- Task statement
Scan the data below for lines holding the word "agent", and copy each line found.

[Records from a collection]

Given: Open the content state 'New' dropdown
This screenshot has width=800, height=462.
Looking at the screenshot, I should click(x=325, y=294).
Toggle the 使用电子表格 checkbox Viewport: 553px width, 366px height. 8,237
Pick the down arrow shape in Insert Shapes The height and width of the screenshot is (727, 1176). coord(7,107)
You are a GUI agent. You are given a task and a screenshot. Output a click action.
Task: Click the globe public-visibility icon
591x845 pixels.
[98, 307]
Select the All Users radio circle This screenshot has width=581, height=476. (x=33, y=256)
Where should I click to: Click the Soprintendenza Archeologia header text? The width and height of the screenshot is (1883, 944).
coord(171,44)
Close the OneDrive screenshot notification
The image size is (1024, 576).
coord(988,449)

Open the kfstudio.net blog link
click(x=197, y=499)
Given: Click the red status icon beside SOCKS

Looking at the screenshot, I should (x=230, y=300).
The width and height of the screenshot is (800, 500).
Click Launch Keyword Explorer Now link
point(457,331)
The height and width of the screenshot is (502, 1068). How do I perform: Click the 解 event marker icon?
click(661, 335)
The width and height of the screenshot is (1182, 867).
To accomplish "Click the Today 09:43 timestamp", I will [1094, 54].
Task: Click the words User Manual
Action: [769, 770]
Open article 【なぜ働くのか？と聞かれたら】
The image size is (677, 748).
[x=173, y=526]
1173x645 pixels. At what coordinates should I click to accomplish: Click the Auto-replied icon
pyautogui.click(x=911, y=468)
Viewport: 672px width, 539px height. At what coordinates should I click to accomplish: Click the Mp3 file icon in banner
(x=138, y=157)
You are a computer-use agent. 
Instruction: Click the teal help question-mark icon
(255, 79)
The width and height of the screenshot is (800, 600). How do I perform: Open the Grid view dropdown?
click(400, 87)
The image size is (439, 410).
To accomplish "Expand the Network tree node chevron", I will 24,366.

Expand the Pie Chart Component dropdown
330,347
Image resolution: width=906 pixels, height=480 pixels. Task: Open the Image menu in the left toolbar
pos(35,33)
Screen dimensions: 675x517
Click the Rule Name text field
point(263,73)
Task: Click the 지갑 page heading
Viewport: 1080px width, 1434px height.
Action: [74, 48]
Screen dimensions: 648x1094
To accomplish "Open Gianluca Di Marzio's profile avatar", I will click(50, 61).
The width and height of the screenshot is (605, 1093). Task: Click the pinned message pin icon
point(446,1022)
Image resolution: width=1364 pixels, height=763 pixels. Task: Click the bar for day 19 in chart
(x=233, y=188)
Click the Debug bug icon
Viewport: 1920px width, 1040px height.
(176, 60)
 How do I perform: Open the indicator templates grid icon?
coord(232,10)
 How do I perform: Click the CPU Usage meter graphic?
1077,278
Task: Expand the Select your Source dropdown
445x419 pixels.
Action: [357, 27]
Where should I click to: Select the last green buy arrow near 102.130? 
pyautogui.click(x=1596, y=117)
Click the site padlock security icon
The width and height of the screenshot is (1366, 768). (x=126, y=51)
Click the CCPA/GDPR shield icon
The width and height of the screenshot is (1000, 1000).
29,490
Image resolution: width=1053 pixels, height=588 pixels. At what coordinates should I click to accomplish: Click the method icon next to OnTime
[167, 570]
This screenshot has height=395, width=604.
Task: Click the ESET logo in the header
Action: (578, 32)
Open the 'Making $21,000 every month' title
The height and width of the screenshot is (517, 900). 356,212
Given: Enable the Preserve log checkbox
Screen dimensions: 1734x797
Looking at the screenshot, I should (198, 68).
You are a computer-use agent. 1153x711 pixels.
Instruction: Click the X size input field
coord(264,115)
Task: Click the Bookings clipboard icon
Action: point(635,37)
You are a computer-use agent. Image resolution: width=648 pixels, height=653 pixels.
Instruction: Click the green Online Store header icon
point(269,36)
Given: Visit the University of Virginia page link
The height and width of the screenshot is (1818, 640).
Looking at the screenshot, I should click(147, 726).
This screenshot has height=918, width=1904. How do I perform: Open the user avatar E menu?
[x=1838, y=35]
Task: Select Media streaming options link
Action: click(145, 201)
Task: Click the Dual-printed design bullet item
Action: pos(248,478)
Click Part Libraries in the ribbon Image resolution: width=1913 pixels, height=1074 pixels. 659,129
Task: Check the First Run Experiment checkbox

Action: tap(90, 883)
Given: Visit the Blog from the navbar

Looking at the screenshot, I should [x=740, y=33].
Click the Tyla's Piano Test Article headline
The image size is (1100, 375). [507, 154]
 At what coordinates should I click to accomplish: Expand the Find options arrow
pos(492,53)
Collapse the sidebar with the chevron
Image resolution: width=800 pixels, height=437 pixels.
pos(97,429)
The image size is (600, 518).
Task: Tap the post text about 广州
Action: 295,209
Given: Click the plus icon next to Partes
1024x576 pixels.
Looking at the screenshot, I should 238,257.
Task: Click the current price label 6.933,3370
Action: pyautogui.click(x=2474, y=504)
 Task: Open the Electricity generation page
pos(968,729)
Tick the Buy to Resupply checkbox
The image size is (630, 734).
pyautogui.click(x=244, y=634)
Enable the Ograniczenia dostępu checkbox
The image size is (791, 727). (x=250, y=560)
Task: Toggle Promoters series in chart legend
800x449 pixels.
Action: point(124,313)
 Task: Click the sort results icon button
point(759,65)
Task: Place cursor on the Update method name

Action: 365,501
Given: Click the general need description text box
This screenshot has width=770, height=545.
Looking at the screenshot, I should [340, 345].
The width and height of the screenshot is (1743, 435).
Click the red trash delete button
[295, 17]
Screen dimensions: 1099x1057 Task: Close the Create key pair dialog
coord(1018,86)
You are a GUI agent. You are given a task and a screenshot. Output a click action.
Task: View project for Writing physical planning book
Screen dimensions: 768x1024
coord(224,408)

- Answer to the problem
You are a GUI agent. You are given a task and a screenshot. Output a click action.
You are a computer-use agent. 
You are a computer-use agent. 1153x711 pixels.
You are a computer-use agent. Image resolution: width=648 pixels, height=653 pixels.
You are a GUI agent. You are given a task and a screenshot. Output a click action.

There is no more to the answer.